Here’s a lovely historical confluence for you: today the House ratified the “fixes” in the Health Care Reform Bill Law. Today is also the 99th anniversary of the Triangle Shirtwaist Factory Fire, which killed 146 women, most of them immigrants who spoke little or no English.

The women died in all kinds of ways: some were trapped in the burning building , some fell when the single fire escape that could be reached ripped away from the wall of the building, some jumped from windows and were impaled on the wrought-iron fence below, others suffocated from smoke inhalation.

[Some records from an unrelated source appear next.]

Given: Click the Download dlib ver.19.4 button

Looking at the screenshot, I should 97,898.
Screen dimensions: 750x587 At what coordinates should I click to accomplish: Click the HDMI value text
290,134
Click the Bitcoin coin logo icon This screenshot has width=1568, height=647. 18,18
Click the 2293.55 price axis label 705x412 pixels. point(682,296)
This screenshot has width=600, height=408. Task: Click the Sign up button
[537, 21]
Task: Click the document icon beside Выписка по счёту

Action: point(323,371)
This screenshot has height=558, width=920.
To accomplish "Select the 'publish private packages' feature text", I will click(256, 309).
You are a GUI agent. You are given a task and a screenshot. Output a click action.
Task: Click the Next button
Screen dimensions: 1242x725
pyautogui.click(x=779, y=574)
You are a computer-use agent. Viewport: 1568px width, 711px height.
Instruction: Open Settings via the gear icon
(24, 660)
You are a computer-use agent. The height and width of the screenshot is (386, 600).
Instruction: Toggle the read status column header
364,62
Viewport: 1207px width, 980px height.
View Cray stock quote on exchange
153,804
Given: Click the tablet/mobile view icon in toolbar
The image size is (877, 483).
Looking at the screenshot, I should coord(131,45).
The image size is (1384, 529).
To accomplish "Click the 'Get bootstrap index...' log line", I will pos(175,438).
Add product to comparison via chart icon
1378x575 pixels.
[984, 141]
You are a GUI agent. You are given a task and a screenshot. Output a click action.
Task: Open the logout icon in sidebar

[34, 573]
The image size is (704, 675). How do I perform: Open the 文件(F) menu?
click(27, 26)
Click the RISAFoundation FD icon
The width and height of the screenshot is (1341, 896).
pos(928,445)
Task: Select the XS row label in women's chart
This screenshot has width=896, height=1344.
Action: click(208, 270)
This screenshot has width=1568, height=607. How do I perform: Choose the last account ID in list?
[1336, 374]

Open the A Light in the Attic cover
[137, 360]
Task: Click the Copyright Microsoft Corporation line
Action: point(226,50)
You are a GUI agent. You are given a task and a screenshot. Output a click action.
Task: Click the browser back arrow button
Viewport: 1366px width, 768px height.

But mostly the women–some of whom were as young as 15–died because there weren’t any rules in place about workplace safety, about fire codes, about workers’ rights. There weren’t even any rules mandating that fire engines have ladders long enough to reach the upper floors of buildings–the fire engines at the factory fire reached to the 6th floor, but the fire started on the 9th floor. 

A  jury acquitted the factory owners at trial, although a later civil suit forced the owners to pay the whopping sum of $75 per victim. The insurance company–the insurance company — later paid the factory owners about $60,000 in damages, which amounts to about $400 per victim.

Funny, you know, 99 years ago, in the aftermath of this disaster, when labor advocates and progressives started advocating and agitating for reform, they were told that the reforms would drive companies out of business; that it would be too expensive; that it was the workers own fault for not knowing English, because they couldn’t understand the shouted instructions of the firemen who were yelling at them to jump into the safety nets nine stories below. Frances Parker, one of the most outspoken reformers (who later went on to work for that notorious socialist, FDR) was told repeatedly that the government had no right to intervene in business practices.